Speech Pathology Week: ‘Communication is everyone’s right’
Monday 23 August, 2021
The Catholic Education Ballarat Speech team work in both primary and secondary schools across our diocese, to support students with varying communication difficulties including speech, language, reading, writing, voice and fluency problems. We work individually with students, in small groups, in boost groups, as well as in classrooms alongside class teachers. We partner with schools through consultation, teacher planning, professional learning for teachers and Learning Support Officers, parent workshops, Dynamic assessment and ‘Wrap around the Learning’ (WATL) meetings. We have been engaged in the Oral Language Supporting Early Literacy initiative across our diocese since its inception into the diocese over 10 years ago. Our professional association, Speech Pathology Australia (SPA), has produced a resource for speech pathologists who work in schools, which is available here.
There are 1.2 million Australians with communication disability. Our diocesan Speech Pathologists work to ensure that communications is everyone’s right.
“In Australia today, communication disability remains largely invisible. Unseen and out-of-sight,”
The coronavirus (COVID-19) pandemic has highlighted the challenges faced by Australians with communication disability.
That’s why during Speech Pathology Week, from 22-28 August, our Diocesan Speech Pathology team is highlighting the week’s theme: Communication is everyone’s right. We are proud to focus on the critical importance of communication in all of our lives and its foundational role in academic, social and emotional wellbeing and learning.
Communication is a basic human right. It is fundamental to person’s ability to participate fully in the social, educational, economic and sporting aspects of our community.

--------------------------------

§ EXERCISE DESCRIPTION
From the Speech Pathology Week article, extract the passage starting at "That’s why during" and ending at "wellbeing and learning.", copying it word for word.

--------------------------------

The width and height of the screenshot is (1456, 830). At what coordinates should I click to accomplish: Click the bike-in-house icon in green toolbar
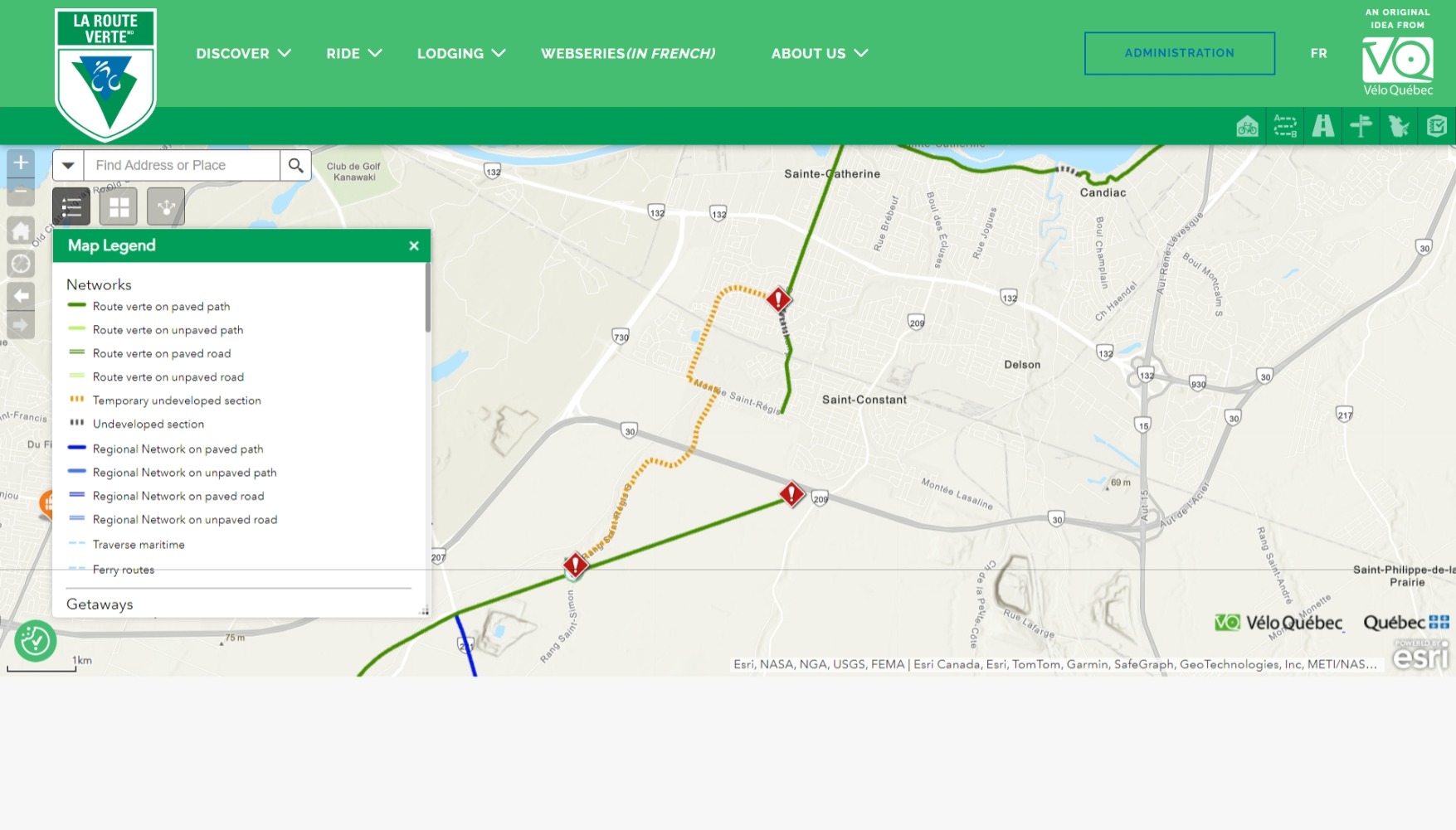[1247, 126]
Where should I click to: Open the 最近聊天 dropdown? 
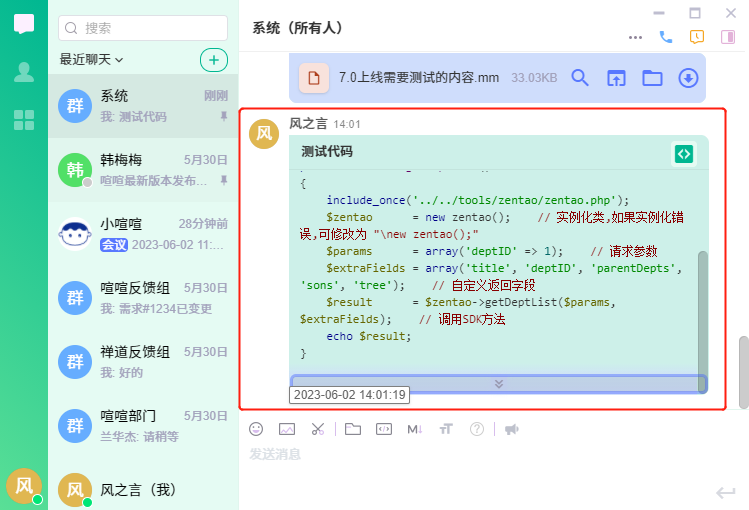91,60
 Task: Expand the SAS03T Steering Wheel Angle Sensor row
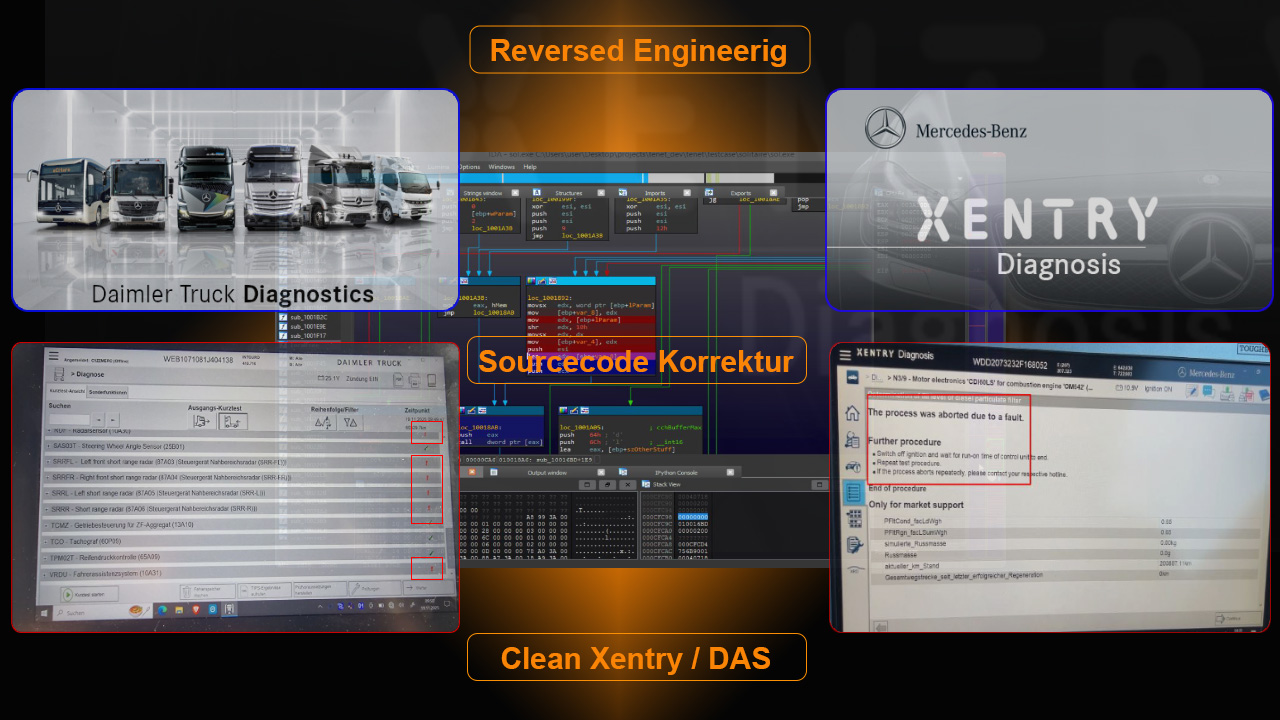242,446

--------------------------------

§ RESULT
That’s why during Speech Pathology Week, from 22-28 August, our Diocesan Speech Pathology team is highlighting the week’s theme: Communication is everyone’s right. We are proud to focus on the critical importance of communication in all of our lives and its foundational role in academic, social and emotional wellbeing and learning.